*** Provided data ***

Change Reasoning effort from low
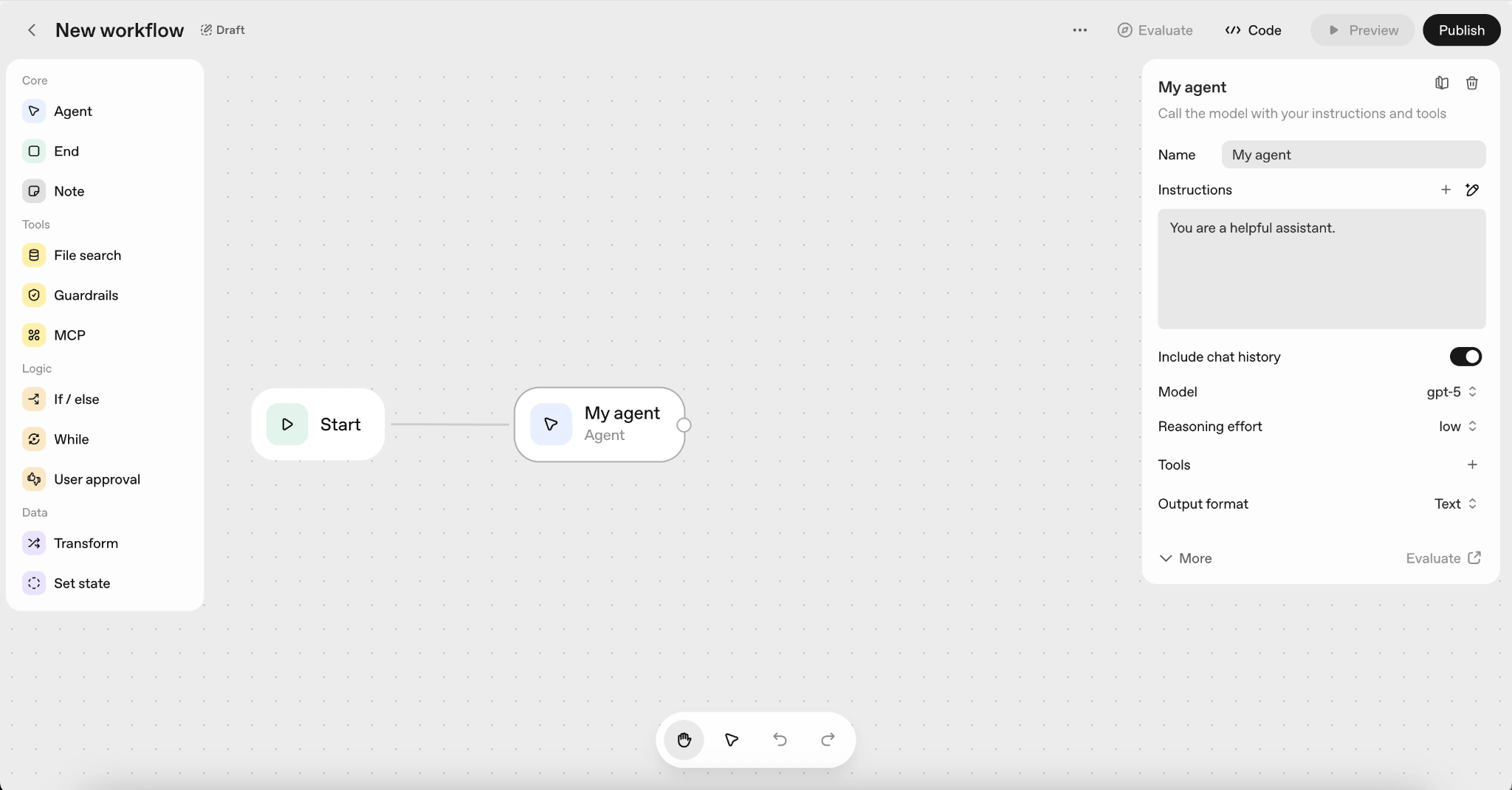 coord(1456,427)
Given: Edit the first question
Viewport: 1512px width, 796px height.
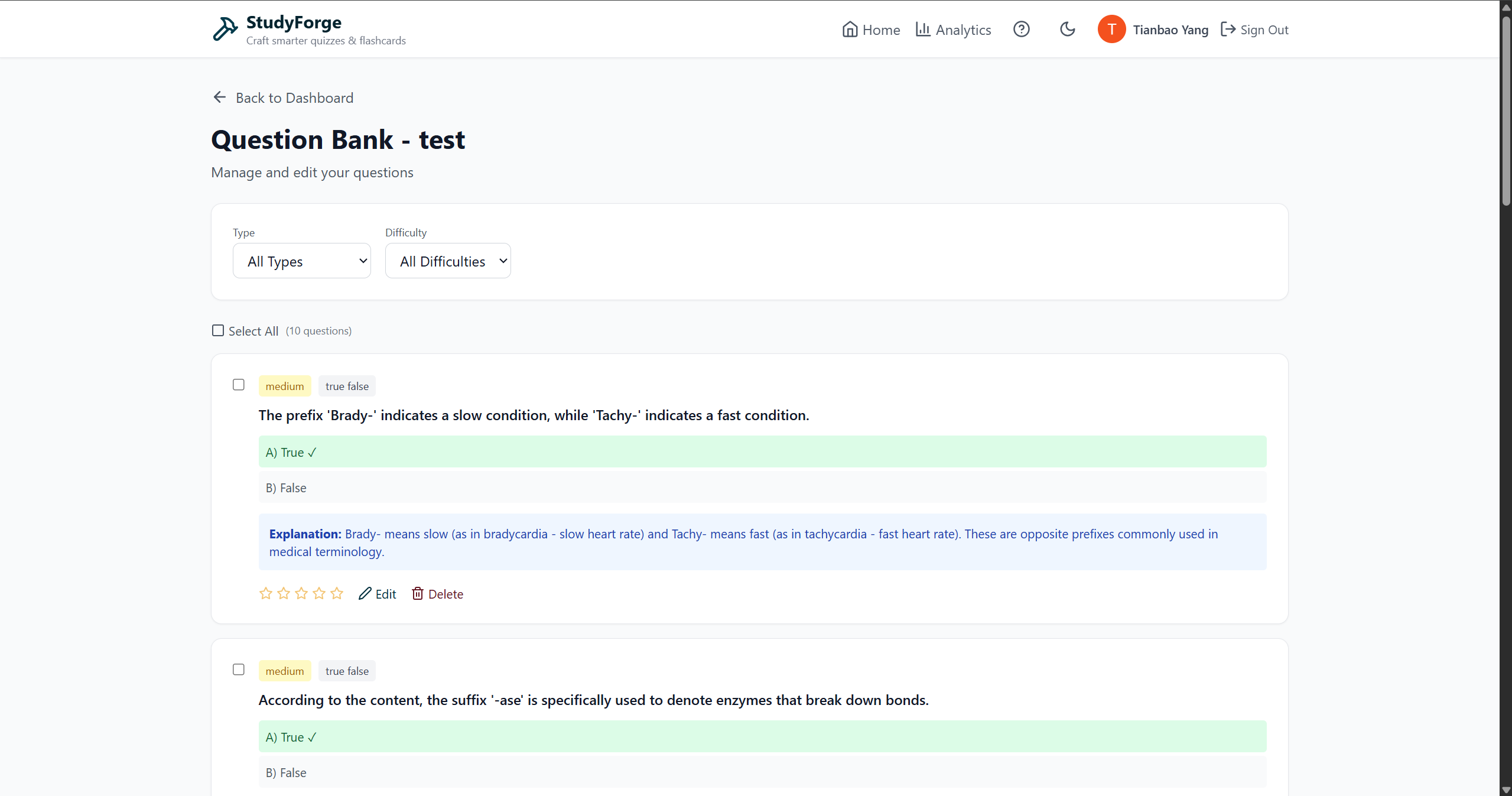Looking at the screenshot, I should pyautogui.click(x=378, y=594).
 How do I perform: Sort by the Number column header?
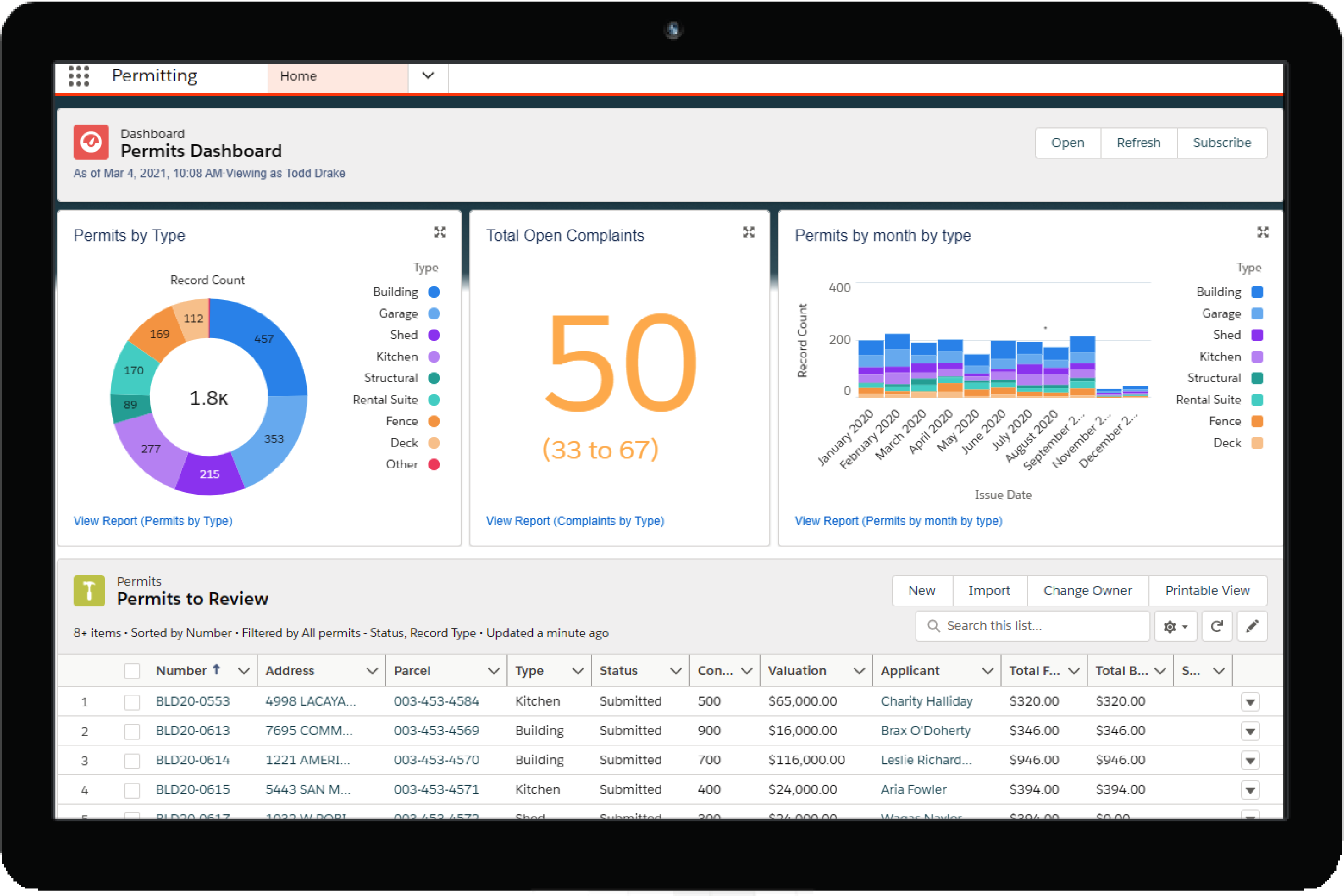181,671
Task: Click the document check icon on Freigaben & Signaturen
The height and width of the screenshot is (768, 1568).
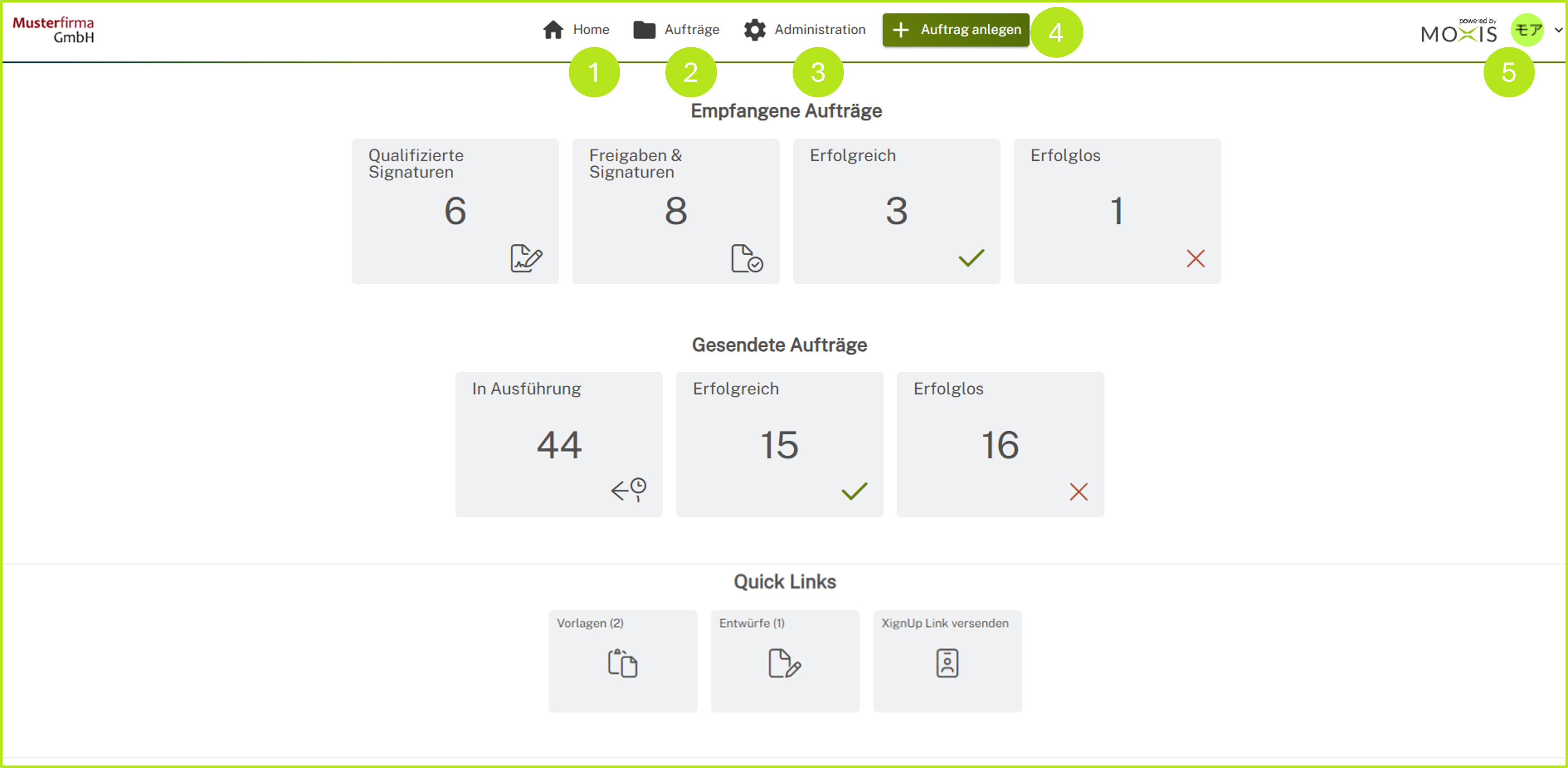Action: point(746,258)
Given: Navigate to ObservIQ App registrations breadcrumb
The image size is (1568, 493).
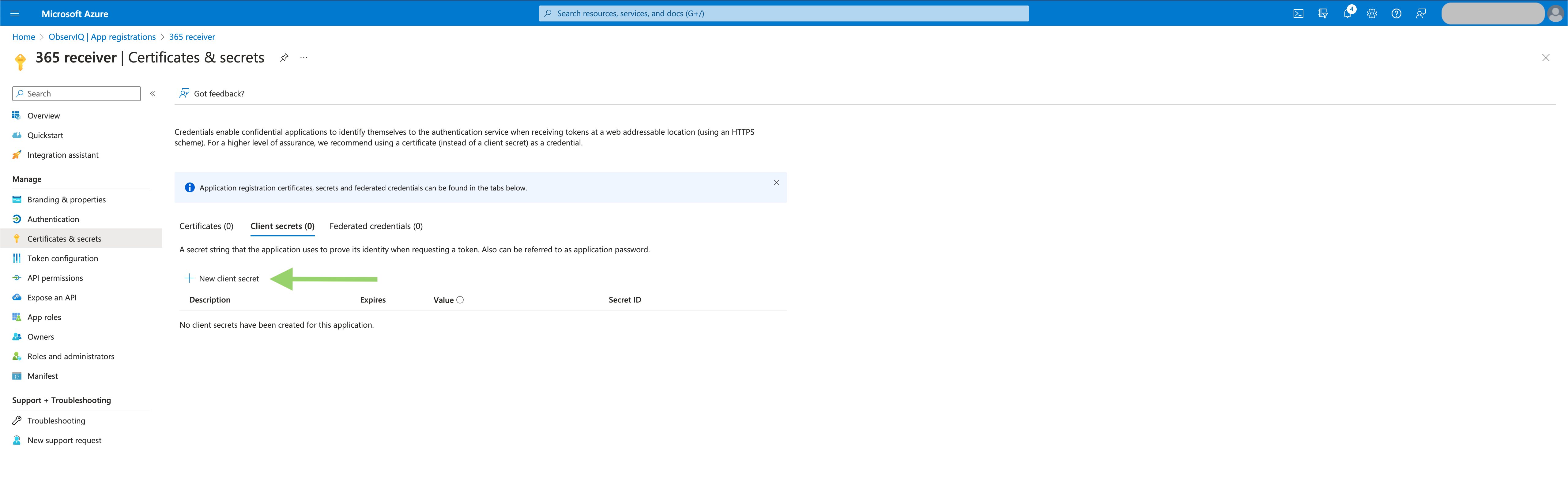Looking at the screenshot, I should tap(102, 36).
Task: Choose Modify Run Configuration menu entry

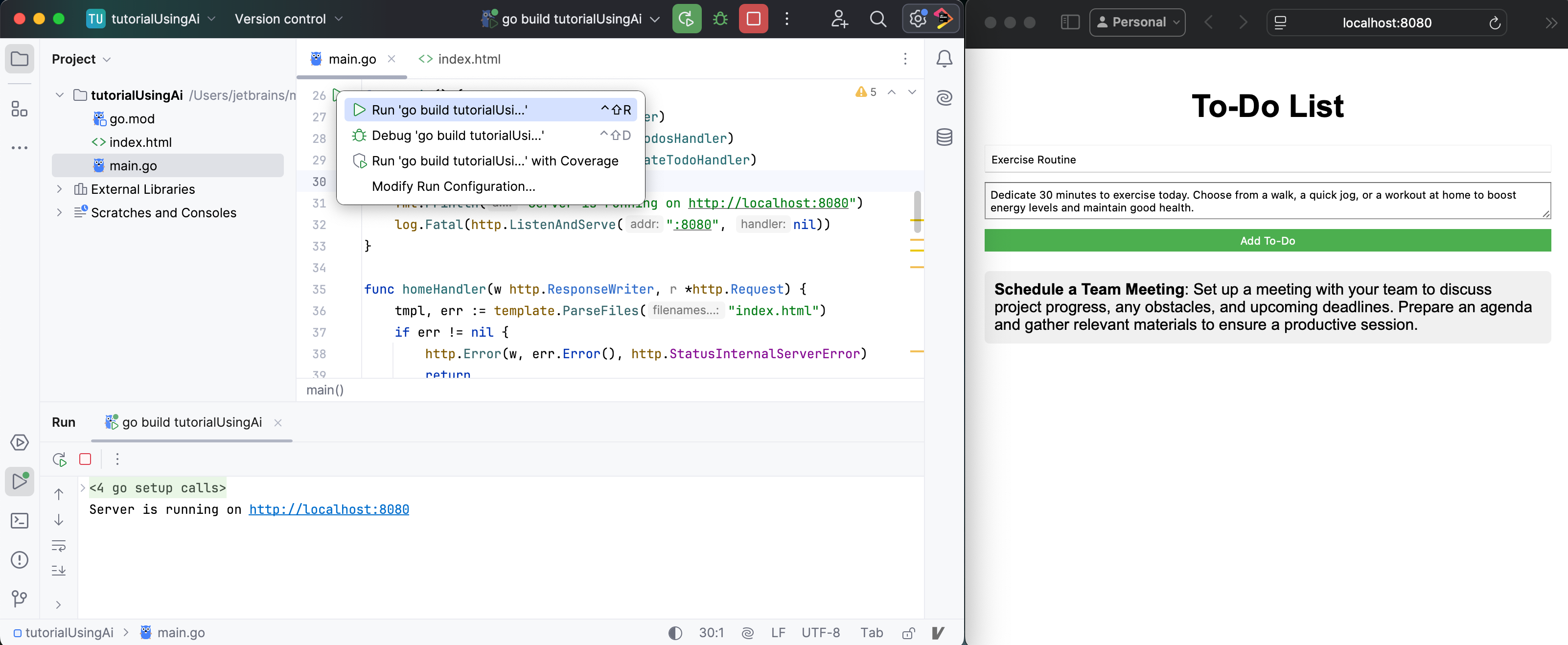Action: [453, 186]
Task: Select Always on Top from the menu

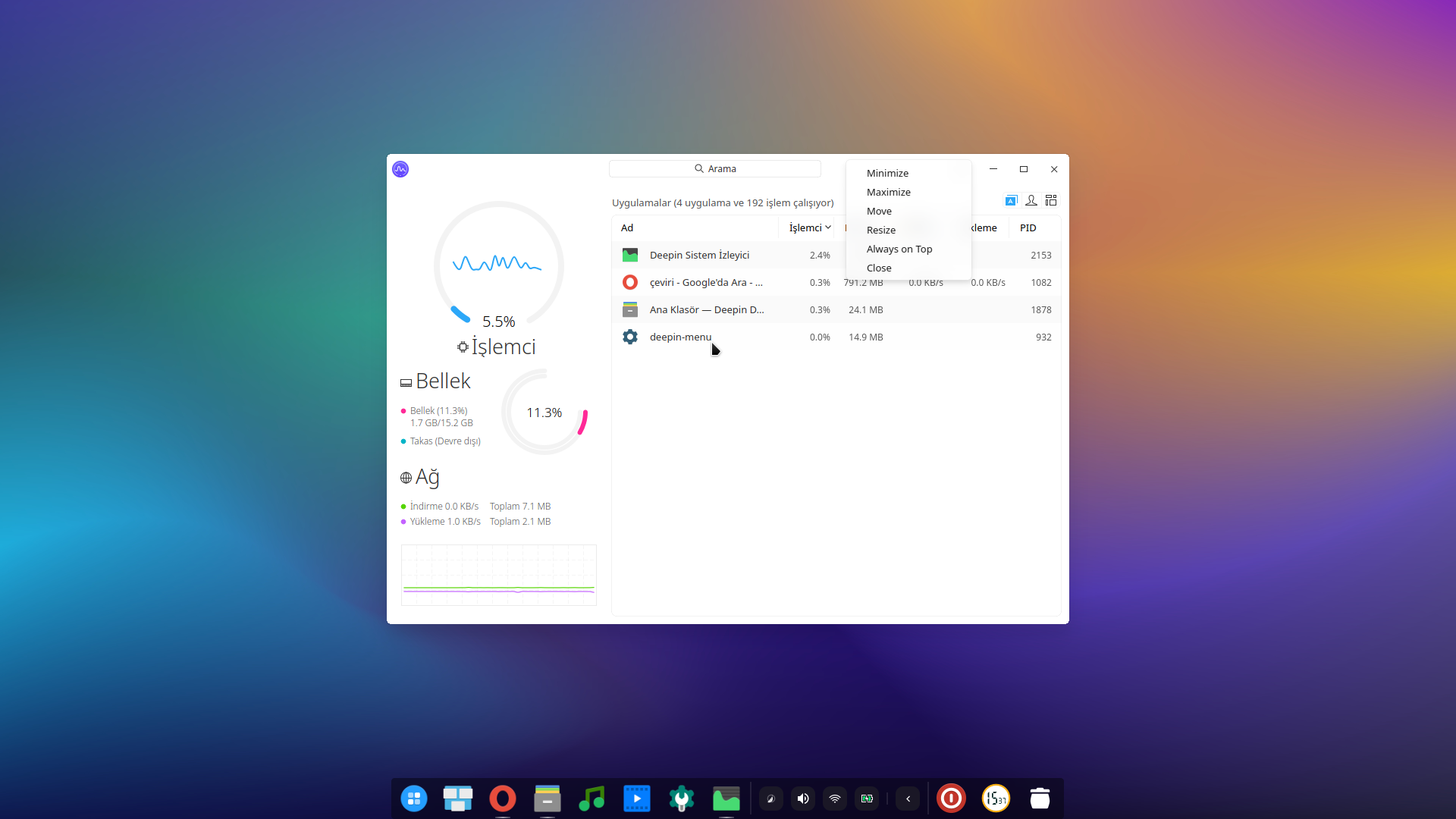Action: (x=899, y=249)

*** End of Provided data ***

What the exercise asks → Throughout the listing above, how many lines hold the word "Given"? Answer with only the number.

Response area → 2